La llegada de los policías a Aztra

La respuesta del régimen no tardó. Un contingente de cien policías llegó desde Babahoyo, comandado por los mayores Eduardo Díaz y Lenín Cruz. Ya dentro del ingenio había otro piquete que custodiaba las instalaciones. Desde un altoparlante, la orden sonó seca, casi irreal ante la magnitud de la multitud: dos minutos para desalojar por una sola puerta angosta. Dos minutos para que dos mil personas —obreros exhaustos, mujeres, niños— abandonaran el lugar que se había convertido en refugio y trinchera.

El anuncio cayó como chispa en pólvora seca. Los trabajadores levantaron sus machetes, no para atacar, sino como símbolo de resistencia. Pero cualquier gesto fue interpretado como amenaza. Lo que siguió fue un estallido sin pausa: metralla, bombas lacrimógenas, garrotes que golpeaban indiscriminadamente.

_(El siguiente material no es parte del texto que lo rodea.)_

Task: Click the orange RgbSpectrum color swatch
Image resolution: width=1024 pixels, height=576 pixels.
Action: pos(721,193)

En cuestión de segundos, el ingenio se convirtió en un infierno. Los manifestantes corrían heridos, ciegos por el gas y el miedo. Muchos se lanzaron al canal de riego buscando escapar del fuego. Allí quedaron: ahogados, arrastrados por la corriente, silenciados.

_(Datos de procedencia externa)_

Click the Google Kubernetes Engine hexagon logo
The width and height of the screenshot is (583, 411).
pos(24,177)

Los pobladores de La Troncal, al enterarse de lo que sucedía, acudieron en auxilio de los trabajadores. La respuesta policial fue igual de brutal: más disparos, más heridos, más muertos. Durante tres horas, el ingenio Aztra fue un campo de batalla donde solo uno de los bandos estaba armado y autorizado para matar.

La excusa de la dictadura

Al finalizar la operación, el mayor Eduardo Díaz envió un breve mensaje a sus superiores: “La orden ha sido cumplida a cabalidad”. Ese fue el reporte oficial de una masacre. La dictadura del Consejo Supremo de Gobierno intentó culpar a los propios dirigentes obreros, acusándolos de formar parte de un complot internacional.

Pero nada podía borrar la evidencia: más de cien trabajadores asesinados, muchos de ellos indígenas; cuerpos desaparecidos que, según los testimonios de la época, podrían haber sido lanzados a los calderos del ingenio. Cuerpos que nunca volvieron.

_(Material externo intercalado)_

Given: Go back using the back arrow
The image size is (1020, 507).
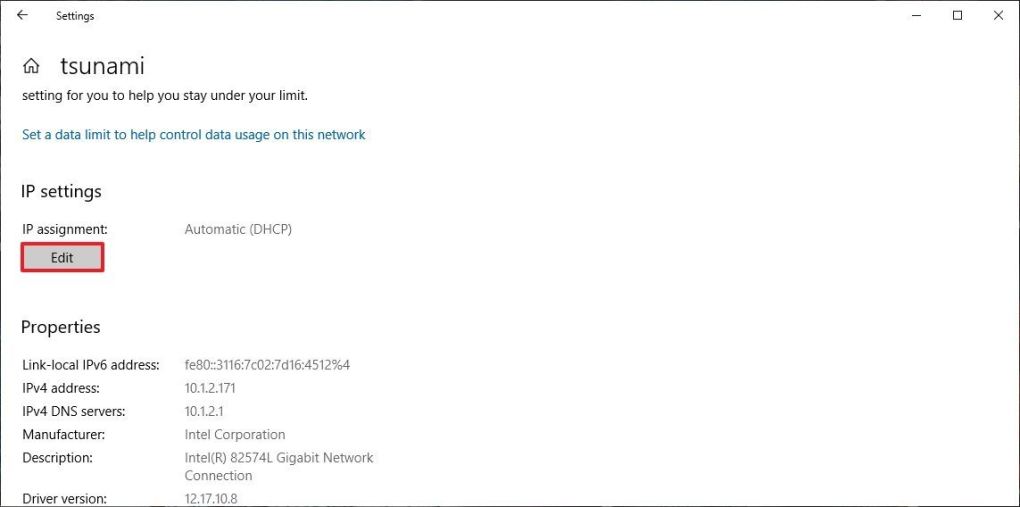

El director de Aztra llegó a afirmar que muchos fallecidos “murieron ahogados al caer en un canal” cuando abandonaban la fábrica “en forma desordenada”. Era una versión que pretendía diluir la violencia estatal en un accidente espontáneo. Pero el país no la creyó entonces ni la acepta ahora.

El control del Estado

La matanza ocurrió en el último tramo de la dictadura militar ecuatoriana. Tras la caída de Guillermo Rodríguez Lara, el poder había quedado en manos de una junta formada por las tres ramas de las Fuerzas Armadas. Su discurso hablaba de restaurar el orden y combatir la corrupción, pero sus acciones revelaban un objetivo distinto: controlar el Estado, sus recursos —especialmente el petróleo— y silenciar cualquier fuerza social que desafiara su autoridad.

Las reformas represivas contra sindicatos, la criminalización de las huelgas y la persecución de líderes estudiantiles y educativos habían preparado el escenario perfecto para lo que ocurrió en Aztra.

La matanza, lejos de apagarse en el silencio dictatorial, encendió una llama inesperada: dio origen a la Comisión Ecuménica de Derechos Humanos y, años más tarde, inspiró obras de teatro que buscan mantener viva la memoria de quienes murieron exigiendo lo mínimo: justicia laboral.

Hoy, 48 años después, el eco de aquella tarde sigue resonando. Aztra no es solo una fecha ni un titular: es una herida abierta que recuerda al país que, cuando el poder se impone sin límites, hasta el azúcar puede teñirse de sangre.